(Click-target data)
________________

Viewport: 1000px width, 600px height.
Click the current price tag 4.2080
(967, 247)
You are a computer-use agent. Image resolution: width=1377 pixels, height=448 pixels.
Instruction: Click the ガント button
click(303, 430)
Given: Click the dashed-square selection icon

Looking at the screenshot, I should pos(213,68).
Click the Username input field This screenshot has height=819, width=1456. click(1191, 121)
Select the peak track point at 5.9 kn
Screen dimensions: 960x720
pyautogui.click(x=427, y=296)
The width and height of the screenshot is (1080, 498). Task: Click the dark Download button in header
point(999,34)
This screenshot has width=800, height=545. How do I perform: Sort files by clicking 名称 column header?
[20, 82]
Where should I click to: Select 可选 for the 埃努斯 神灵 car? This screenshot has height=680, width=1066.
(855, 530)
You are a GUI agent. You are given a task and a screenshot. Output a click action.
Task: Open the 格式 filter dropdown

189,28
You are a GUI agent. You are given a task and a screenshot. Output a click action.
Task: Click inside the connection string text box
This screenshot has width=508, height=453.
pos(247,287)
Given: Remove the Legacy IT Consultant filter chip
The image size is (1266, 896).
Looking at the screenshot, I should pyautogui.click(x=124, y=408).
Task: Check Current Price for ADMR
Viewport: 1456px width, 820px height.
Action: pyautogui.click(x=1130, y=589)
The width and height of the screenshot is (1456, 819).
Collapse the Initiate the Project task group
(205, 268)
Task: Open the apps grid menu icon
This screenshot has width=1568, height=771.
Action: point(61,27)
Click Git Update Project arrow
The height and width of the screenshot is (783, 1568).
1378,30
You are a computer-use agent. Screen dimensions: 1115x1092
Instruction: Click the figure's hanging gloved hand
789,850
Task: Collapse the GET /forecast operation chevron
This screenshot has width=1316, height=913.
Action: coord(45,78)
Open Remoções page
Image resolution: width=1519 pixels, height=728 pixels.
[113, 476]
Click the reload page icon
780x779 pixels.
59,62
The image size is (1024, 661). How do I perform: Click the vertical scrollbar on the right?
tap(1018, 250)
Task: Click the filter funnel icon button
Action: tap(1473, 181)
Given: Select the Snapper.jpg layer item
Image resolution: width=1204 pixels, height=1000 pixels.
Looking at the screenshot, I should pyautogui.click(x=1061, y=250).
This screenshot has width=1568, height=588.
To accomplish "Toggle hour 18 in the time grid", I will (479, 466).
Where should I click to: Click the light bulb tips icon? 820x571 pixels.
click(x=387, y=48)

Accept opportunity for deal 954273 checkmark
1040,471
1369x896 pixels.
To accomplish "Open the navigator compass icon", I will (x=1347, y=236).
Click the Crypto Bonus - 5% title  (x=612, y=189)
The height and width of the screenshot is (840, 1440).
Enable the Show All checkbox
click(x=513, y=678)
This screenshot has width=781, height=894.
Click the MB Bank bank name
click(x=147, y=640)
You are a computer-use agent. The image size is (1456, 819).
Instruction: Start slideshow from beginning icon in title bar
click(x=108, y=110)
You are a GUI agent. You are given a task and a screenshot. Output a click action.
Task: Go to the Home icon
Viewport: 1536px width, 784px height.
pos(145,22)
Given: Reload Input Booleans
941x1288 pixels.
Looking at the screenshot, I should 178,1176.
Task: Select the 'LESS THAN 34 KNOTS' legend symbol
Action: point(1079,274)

________________

YOUR TASK: Quote, word for word, everything in the items above from the line containing "Click the Username" down to the line containing "Action: pyautogui.click(x=1130, y=589)", both of those lines included.

TASK SOLUTION:
Click the Username input field This screenshot has height=819, width=1456. click(1191, 121)
Select the peak track point at 5.9 kn
Screen dimensions: 960x720
pyautogui.click(x=427, y=296)
The width and height of the screenshot is (1080, 498). Task: Click the dark Download button in header
point(999,34)
This screenshot has width=800, height=545. How do I perform: Sort files by clicking 名称 column header?
[20, 82]
Where should I click to: Select 可选 for the 埃努斯 神灵 car? This screenshot has height=680, width=1066.
(855, 530)
You are a GUI agent. You are given a task and a screenshot. Output a click action.
Task: Open the 格式 filter dropdown

189,28
You are a GUI agent. You are given a task and a screenshot. Output a click action.
Task: Click inside the connection string text box
This screenshot has width=508, height=453.
pos(247,287)
Given: Remove the Legacy IT Consultant filter chip
The image size is (1266, 896).
Looking at the screenshot, I should pyautogui.click(x=124, y=408).
Task: Check Current Price for ADMR
Viewport: 1456px width, 820px height.
Action: pyautogui.click(x=1130, y=589)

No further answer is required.